In einer gemeinsamen Erklärung bekräftigten die rund 800 Teilnehmer aus den 53 Mitgliedsstaaten der europäischen WHO-Region, im kommenden Jahrzehnt bekannten umweltbedingten Gesundheitsgefahren vor allem auch in den ärmeren Mitgliedstaaten verstärkt entgegenzutreten und zudem neue Risiken als Folgen des Klimawandels wirksamer zu bekämpfen.
«Ein wesentlicher Teil der Bevölkerung in der Region leidet an umweltbedingten Gesundheitsproblemen. Schwache Bevölkerungsgruppen wie Kinder, Schwangere und sozial benachteiligte Menschen sind besonders betroffen», erklärte der Europäische Kommissar für Gesundheit und Verbraucherpolitik John Dalli am Freitag. Hier sei vor allem die Politik gefragt. Der EU-Kommissar versprach unter anderem, innerhalb der Europäischen Union, die Aufmerksamkeit verstärkt auf gesundheitliche Konsequenzen der Umweltbedingungen zu lenken.

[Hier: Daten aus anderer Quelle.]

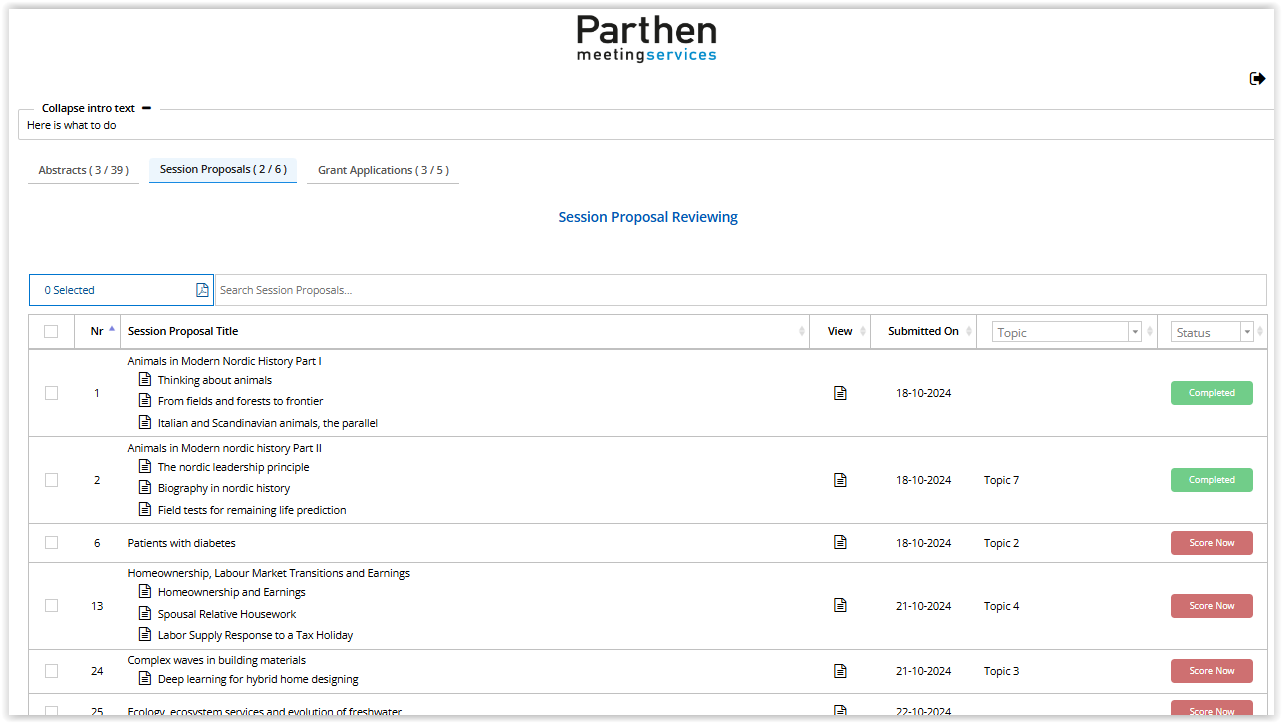Open view icon for Patients with diabetes
The height and width of the screenshot is (723, 1282).
pos(840,543)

Die Regierungen versprachen, die gesundheitsschädlichen Folgen des Klimawandels in Angriff zu nehmen. Sie sagten auch zu, durch vermehrte Investitionen in neue Technologien und grüne Arbeitsplätze die Gesundheit stärker zu berücksichtigen. Die nächste WHO-Konferenz zu Umwelt und Gesundheit soll im Jahr 2016 stattfinden.